Wednesday 26 July 2006

Spalding: NHS in crisis

The Spalding Target this week launches a major attack on health secretary Patricia Hewitt over NHS cuts being experience in the East Lincolnshire area.

The local East Lincolnshire Primary Care Trust is being accused of cutting services to fight a £13.5 million debt.

The Target lists services that are under threat as family planning clinics, teenage advice centres, rationing of drugs like breast cancer drug Herceptin, cutbacks to district nurse visits and a "host of measures that will hit every section of our community."

The newspaper is accusing local NHS trusts of trying to "railroad" through the cuts, claiming not to have received "a single word by way of press release or notice" about the consultation document or two public 'drop in' events in Spalding.

Under a headline "Putting £££s before lives?' on page 4, the Target reveals that a cancer sufferer - Jan Steward from Holbeach - has accused health officials of "putting a death sentence on people's heads" through rationing of breast cancer drug Herceptin in order to cut costs. The plan could impact on thousands of women across Lincolnshire.

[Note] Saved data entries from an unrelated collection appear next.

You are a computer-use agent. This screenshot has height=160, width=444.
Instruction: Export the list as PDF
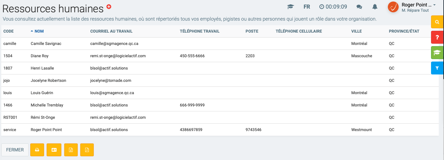[x=87, y=150]
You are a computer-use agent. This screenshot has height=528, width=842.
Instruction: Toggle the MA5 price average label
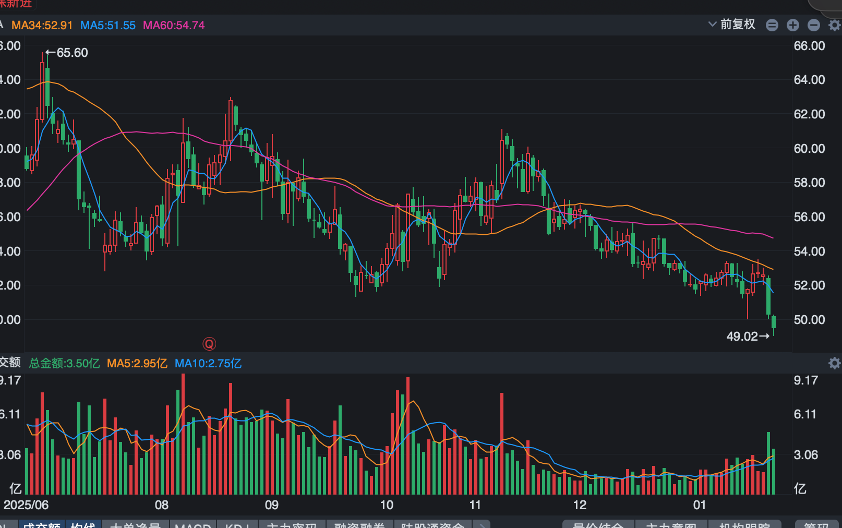point(108,25)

The article also reveals that the trust aims to slash £900,000 from its community nursing services budget alone. One retired district nurse claims that the service is already "less than perfect", following her experience of a lack of home support after having a knee operation.

The trust also plans to limit the availability of hip and knee replacement surgery to only people with a Body Mass Index below a certain level. However, as another retired nurse points out, people can become overweight through being inactive, rather than for diet reasons - and a good reason for inactivity is if you have a hip or knee problem.

On page 7, the Target gives the full list of cuts, aimed at saving just £3.1m of the trust's £13.5m debt:

- £900,000 from community nursing;
- £900,000 from "low priority procedures list", for example restricting Herceptin and barring certain people from having operations;
- £400,000 from therapy services;
- £340,000 from speech and language services;
- £270,000 from closure of contraceptive clinics;
- £90,000 from minor surgery;
- £60,000 from podiatry (foot) services;
- £20,000 from cutting the opening hours of Gainsborough hospital minor injuries unit;
- £120,000 from flouridation of water supplies budget.

The bottom line is that the E. Lincs NHS Trust wouldn't have to make these cuts or quibble about who qualifies for surgery if they were given the resources necessary to meet local NHS needs.

If the government can't do that, then it certainly shouldn't be increasing payments to a body like the EU by an unjustified 63%, handing an organisation that hasn't had its accounts approved by auditors for twelve years running an extra £2.5bn every year.